What you should do – Please transcribe the entries that follow exactly as they stand, skipping each picture.

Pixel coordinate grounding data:

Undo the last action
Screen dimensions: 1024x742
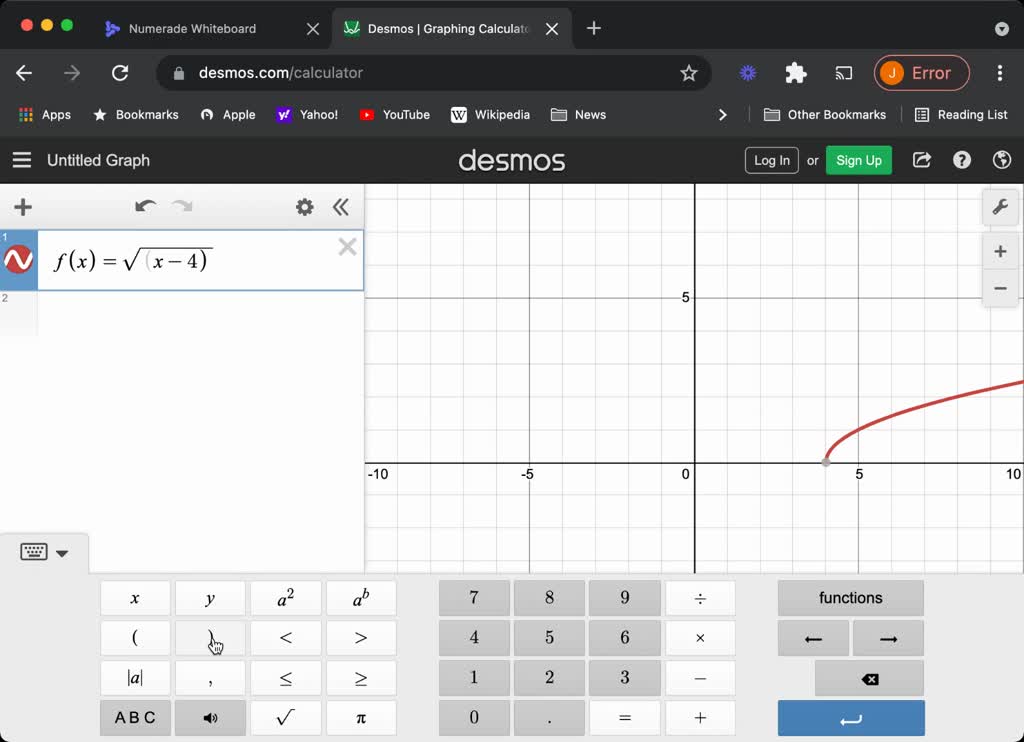(145, 207)
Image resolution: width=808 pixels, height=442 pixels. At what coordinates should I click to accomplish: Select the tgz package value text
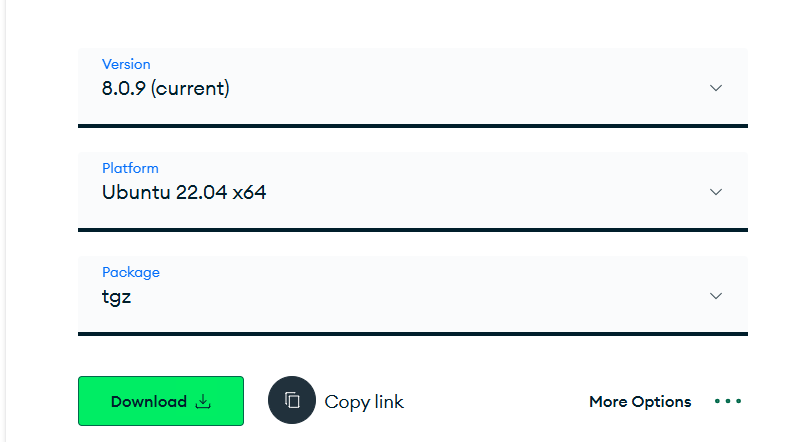click(x=116, y=297)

Response area –
Undo the last action
Screen dimensions: 1024x742
(145, 207)
Image resolution: width=808 pixels, height=442 pixels. At what coordinates should I click to accomplish: Select the tgz package value text
click(x=116, y=297)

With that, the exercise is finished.